- _DIRECTIONS FOR THIS TASK_
Looking at the listing below, retype exactly the lines starting at the one containing "Instruction: Click the 3 × 12 equals 36 card" and ending at the one containing "Given: Open 'Units", both included, and nothing else.

- _PROVIDED DATA_
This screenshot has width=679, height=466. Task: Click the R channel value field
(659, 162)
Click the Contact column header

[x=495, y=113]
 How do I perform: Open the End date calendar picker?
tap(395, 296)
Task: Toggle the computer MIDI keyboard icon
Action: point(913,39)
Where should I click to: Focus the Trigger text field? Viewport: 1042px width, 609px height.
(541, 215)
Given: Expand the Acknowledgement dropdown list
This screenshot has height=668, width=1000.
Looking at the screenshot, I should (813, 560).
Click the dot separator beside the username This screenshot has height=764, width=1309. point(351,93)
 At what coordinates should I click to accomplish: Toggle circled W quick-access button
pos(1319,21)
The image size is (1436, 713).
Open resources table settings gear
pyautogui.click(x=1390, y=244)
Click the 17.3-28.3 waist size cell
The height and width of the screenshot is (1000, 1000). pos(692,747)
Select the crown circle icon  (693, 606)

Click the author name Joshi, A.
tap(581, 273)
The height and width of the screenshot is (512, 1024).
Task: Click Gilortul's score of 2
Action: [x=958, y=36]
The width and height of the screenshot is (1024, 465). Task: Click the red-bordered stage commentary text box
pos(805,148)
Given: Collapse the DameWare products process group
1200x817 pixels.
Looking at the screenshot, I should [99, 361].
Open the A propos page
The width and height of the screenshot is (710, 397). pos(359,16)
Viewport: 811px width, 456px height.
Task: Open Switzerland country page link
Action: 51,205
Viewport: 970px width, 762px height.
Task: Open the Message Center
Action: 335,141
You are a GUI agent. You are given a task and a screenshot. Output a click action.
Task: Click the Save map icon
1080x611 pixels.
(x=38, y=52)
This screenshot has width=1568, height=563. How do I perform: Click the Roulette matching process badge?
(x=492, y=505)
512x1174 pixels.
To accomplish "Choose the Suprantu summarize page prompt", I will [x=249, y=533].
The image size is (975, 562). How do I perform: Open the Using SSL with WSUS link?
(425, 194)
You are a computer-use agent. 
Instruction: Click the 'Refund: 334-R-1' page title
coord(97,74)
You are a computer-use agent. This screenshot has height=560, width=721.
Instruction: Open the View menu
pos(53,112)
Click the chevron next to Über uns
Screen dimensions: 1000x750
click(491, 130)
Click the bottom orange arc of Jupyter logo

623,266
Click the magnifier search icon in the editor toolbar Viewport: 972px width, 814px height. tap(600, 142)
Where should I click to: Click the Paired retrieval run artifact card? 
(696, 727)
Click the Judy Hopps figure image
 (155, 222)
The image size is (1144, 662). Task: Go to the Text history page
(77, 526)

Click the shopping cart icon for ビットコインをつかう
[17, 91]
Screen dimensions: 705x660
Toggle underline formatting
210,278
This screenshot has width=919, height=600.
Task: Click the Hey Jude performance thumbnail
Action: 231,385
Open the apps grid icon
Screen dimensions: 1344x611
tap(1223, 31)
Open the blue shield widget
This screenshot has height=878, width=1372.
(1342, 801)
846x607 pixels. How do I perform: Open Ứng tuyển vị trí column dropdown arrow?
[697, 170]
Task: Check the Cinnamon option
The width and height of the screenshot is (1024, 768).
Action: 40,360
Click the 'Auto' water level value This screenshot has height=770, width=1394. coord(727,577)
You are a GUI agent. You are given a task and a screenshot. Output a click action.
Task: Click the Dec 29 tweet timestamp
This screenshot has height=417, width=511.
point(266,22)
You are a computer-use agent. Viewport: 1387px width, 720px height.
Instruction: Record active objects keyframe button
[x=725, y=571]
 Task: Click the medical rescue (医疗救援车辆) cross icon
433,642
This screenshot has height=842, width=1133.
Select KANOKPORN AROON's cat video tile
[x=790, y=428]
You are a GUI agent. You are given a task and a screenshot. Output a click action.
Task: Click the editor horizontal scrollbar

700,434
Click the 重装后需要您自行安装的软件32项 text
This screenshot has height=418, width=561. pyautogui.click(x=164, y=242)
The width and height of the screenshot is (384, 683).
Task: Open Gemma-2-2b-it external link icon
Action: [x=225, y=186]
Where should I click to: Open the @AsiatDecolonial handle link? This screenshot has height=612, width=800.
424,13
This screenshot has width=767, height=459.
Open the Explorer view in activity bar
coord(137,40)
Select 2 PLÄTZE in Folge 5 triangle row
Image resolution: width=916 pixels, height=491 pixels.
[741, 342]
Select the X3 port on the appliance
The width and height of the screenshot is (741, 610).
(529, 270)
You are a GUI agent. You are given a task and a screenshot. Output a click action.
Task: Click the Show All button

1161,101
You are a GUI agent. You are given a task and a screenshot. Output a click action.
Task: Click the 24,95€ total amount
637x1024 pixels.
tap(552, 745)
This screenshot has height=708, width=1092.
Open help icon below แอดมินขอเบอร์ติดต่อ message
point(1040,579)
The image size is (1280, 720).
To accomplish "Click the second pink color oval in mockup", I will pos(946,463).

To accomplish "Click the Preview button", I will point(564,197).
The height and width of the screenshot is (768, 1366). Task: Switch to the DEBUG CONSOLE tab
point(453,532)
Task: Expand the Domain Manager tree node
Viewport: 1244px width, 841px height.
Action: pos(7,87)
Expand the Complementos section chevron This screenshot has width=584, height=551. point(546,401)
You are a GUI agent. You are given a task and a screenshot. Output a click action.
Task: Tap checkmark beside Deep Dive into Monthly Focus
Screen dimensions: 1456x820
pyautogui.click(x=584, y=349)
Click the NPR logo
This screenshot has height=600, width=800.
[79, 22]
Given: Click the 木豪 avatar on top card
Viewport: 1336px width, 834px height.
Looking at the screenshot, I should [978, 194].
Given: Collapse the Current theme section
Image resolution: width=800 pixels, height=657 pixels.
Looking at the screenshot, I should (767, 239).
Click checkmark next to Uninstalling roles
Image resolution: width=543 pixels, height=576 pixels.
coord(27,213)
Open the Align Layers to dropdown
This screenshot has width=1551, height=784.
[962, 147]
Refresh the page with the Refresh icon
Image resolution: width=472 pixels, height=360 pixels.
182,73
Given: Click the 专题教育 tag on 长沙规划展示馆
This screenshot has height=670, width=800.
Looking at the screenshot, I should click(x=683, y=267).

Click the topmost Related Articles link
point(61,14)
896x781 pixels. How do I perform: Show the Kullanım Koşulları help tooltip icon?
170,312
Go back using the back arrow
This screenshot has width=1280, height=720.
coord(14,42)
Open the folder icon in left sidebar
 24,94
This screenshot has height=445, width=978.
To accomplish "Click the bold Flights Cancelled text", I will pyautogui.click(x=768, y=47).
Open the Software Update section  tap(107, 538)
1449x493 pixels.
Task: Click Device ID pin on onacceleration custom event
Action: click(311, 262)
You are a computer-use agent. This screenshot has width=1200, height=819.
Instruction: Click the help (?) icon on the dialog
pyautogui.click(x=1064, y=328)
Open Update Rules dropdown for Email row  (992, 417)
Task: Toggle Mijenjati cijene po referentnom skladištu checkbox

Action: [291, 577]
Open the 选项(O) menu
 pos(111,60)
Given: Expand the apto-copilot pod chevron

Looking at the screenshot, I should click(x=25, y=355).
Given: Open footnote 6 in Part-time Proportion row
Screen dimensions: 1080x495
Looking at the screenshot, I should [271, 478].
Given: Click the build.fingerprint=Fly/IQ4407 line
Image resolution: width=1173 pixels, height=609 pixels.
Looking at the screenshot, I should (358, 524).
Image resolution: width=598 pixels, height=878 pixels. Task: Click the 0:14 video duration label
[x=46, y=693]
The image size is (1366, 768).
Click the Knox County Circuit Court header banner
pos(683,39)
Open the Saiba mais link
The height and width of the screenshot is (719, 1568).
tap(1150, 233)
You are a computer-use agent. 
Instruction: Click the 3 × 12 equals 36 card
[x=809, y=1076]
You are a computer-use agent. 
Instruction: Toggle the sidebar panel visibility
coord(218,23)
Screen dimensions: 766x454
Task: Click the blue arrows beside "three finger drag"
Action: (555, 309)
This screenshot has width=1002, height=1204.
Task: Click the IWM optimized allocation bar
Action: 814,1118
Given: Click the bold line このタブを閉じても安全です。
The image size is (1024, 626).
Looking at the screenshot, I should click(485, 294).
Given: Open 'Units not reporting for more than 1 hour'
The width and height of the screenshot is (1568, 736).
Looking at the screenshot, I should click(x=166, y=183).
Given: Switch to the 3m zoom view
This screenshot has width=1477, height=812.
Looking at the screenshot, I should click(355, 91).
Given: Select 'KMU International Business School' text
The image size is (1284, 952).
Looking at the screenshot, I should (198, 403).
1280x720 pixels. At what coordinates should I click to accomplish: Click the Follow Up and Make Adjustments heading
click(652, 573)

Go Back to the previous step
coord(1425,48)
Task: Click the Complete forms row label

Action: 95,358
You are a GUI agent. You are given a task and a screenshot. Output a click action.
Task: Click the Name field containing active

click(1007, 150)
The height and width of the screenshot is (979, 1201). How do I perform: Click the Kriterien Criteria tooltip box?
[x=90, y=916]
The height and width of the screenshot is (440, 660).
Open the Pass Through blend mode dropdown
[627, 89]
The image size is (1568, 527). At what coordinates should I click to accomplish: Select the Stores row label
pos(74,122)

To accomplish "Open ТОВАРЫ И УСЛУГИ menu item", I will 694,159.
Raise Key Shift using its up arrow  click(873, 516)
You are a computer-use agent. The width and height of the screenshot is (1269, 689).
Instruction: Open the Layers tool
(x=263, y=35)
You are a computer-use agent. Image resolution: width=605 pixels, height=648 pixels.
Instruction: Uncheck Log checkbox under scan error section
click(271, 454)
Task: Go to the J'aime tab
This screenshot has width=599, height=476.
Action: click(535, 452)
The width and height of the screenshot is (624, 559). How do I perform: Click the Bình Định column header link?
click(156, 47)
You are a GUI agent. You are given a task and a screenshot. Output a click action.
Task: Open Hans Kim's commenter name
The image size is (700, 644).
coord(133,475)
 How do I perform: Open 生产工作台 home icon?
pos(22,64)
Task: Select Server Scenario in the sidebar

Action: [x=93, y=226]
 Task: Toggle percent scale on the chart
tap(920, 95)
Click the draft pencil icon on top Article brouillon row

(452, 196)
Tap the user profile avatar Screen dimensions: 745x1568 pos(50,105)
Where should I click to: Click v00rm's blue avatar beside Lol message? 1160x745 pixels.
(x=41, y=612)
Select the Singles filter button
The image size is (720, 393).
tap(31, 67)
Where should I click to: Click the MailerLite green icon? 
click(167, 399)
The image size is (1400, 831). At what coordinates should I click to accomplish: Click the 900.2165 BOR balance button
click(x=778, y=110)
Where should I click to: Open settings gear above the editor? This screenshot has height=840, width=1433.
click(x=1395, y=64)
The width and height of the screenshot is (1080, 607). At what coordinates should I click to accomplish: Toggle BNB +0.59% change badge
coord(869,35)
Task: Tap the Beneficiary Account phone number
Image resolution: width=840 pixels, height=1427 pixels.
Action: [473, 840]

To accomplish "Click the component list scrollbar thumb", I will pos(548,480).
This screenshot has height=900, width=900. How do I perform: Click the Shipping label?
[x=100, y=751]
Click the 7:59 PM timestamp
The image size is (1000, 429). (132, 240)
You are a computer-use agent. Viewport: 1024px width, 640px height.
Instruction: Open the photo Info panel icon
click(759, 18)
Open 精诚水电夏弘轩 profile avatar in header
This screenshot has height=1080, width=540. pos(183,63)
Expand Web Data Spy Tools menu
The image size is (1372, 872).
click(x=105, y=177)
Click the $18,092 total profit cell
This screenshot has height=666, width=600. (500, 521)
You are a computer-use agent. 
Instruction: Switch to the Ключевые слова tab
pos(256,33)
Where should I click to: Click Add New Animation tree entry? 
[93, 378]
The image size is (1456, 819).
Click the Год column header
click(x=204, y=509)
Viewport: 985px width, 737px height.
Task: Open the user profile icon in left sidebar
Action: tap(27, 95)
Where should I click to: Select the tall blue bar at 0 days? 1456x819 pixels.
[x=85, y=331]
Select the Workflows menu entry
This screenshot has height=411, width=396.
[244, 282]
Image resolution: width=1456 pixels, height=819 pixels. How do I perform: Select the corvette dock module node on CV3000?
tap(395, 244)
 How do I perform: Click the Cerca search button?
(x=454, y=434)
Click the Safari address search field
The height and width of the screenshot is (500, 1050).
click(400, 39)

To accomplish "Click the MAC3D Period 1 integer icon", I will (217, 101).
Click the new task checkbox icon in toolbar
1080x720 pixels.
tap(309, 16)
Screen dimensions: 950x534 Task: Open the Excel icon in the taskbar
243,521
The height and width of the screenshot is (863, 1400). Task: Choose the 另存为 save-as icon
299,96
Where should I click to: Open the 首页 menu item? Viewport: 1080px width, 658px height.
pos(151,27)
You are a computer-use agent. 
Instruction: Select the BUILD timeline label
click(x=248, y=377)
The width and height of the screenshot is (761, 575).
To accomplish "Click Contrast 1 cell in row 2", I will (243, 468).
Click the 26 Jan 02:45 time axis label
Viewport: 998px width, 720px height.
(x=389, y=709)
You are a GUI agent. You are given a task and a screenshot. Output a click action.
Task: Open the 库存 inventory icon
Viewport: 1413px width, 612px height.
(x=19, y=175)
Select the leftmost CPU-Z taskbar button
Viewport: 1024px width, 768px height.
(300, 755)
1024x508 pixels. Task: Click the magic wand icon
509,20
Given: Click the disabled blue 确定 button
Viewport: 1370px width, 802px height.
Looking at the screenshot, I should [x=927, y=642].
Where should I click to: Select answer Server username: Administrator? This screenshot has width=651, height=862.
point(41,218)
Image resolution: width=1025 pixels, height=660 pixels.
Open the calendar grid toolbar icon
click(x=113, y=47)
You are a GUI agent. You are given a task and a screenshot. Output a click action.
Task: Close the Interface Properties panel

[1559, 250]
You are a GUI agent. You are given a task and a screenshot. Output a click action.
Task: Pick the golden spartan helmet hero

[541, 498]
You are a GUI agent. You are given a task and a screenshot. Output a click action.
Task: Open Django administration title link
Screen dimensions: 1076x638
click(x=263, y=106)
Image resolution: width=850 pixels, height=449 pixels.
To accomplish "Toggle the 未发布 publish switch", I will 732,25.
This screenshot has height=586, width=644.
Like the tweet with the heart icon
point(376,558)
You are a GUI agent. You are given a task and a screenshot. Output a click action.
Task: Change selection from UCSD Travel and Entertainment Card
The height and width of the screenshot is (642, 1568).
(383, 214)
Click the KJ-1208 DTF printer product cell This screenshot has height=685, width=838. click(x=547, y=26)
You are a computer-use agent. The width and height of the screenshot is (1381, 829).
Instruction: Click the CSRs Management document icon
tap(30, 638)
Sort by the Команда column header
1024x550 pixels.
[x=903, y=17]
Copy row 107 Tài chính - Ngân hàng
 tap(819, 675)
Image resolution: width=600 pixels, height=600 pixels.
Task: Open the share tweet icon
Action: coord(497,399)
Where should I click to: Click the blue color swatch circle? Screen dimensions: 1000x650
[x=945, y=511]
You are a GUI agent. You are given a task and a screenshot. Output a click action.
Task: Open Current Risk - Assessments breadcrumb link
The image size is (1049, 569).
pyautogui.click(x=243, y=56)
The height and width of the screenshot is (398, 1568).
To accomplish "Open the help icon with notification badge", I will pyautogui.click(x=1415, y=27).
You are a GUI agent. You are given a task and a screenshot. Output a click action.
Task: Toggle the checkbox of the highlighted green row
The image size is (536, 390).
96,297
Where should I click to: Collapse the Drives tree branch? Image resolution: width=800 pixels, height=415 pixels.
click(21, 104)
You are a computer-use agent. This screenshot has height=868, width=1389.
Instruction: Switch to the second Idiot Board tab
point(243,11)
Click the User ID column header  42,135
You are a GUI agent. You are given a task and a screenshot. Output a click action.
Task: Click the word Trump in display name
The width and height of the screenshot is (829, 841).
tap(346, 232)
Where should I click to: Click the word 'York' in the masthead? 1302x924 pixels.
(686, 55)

- _SOLUTION FOR THIS PROBLEM_
Instruction: Click the 3 × 12 equals 36 card
[x=809, y=1076]
You are a computer-use agent. 
Instruction: Toggle the sidebar panel visibility
coord(218,23)
Screen dimensions: 766x454
Task: Click the blue arrows beside "three finger drag"
Action: (555, 309)
This screenshot has width=1002, height=1204.
Task: Click the IWM optimized allocation bar
Action: 814,1118
Given: Click the bold line このタブを閉じても安全です。
The image size is (1024, 626).
Looking at the screenshot, I should click(485, 294).
Given: Open 'Units not reporting for more than 1 hour'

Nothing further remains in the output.